__Source text__
++++++++++
Posted tagged ‘former students’

“Never complete. Never whole. White skin and an African soul.”

November 4, 2016

If I pulled out that dusty old dictionary of mine and looked up autumn, I’d find it is a noun defined as,”the third season of the year, when crops and fruits are gathered and leaves fall, in the northern hemisphere from September to November and in the southern hemisphere from March to May.” The words in the definition just aren’t enough. What about autumn’s almost indefinable beauty? What about autumn’s colors, its cool, sometimes cold nights, and its warmer mornings? What about a perfect autumn day? Well, I’ve got that one covered: today is the perfect autumn day. The sun is bright. The sky is deep blue but has a few wispy clouds for contrast. The air is warm, long sleeve shirt warm. A slight breeze is enough to drop the brown leaves off the boughs of the oak trees. They slowly flutter to the ground as if they know their time is done. Today is a day to be out and about.
++++++++++
__Source material__
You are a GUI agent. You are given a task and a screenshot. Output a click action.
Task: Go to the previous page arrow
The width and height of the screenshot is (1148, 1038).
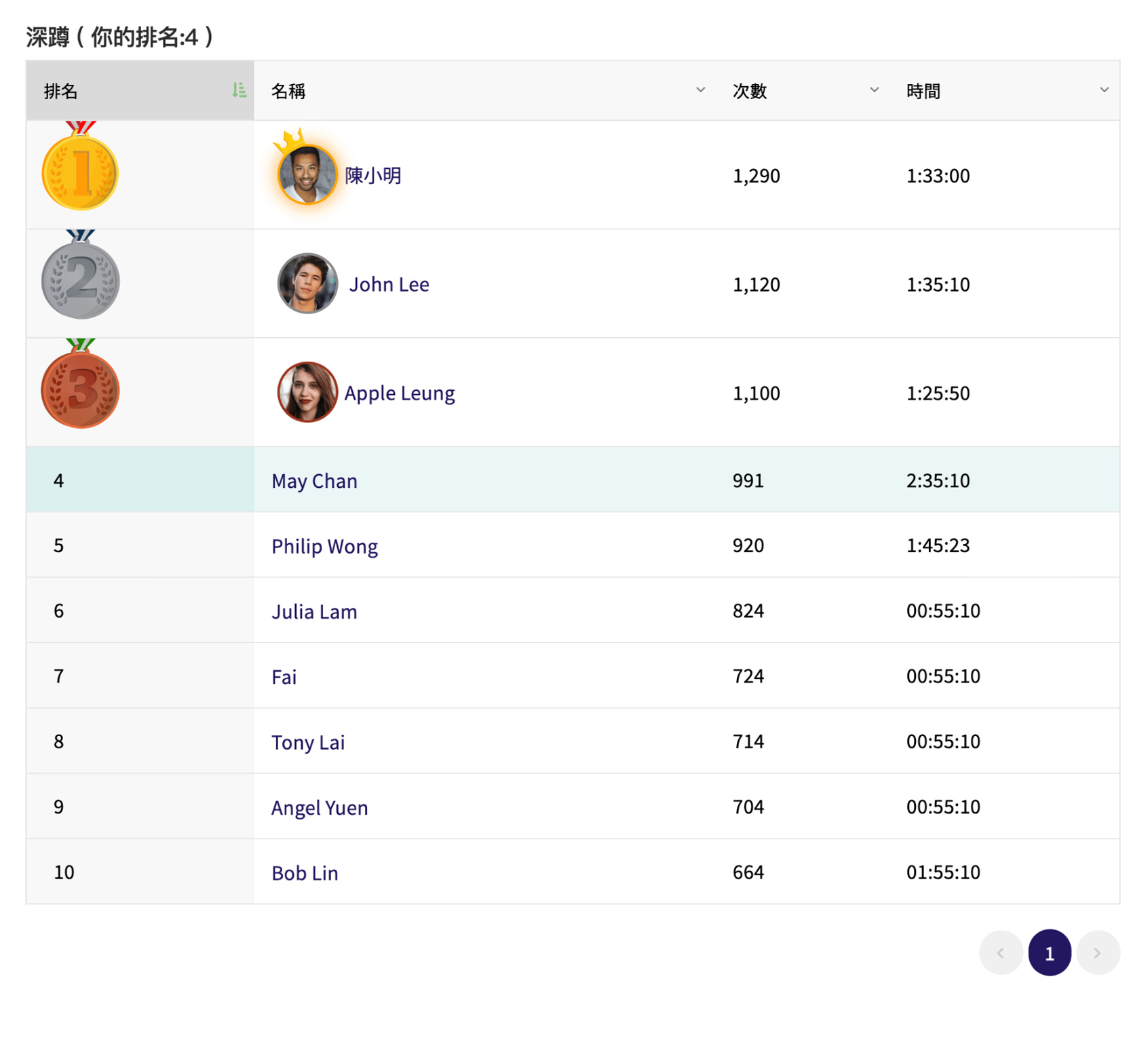[x=1000, y=953]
++++++++++
__Task requirements__
Copy the autumn passage again, starting at the words "If I pulled" and ending after "out and about.", and swap "oak trees" for "maple trees".

__Result of the task__
If I pulled out that dusty old dictionary of mine and looked up autumn, I’d find it is a noun defined as,”the third season of the year, when crops and fruits are gathered and leaves fall, in the northern hemisphere from September to November and in the southern hemisphere from March to May.” The words in the definition just aren’t enough. What about autumn’s almost indefinable beauty? What about autumn’s colors, its cool, sometimes cold nights, and its warmer mornings? What about a perfect autumn day? Well, I’ve got that one covered: today is the perfect autumn day. The sun is bright. The sky is deep blue but has a few wispy clouds for contrast. The air is warm, long sleeve shirt warm. A slight breeze is enough to drop the brown leaves off the boughs of the maple trees. They slowly flutter to the ground as if they know their time is done. Today is a day to be out and about.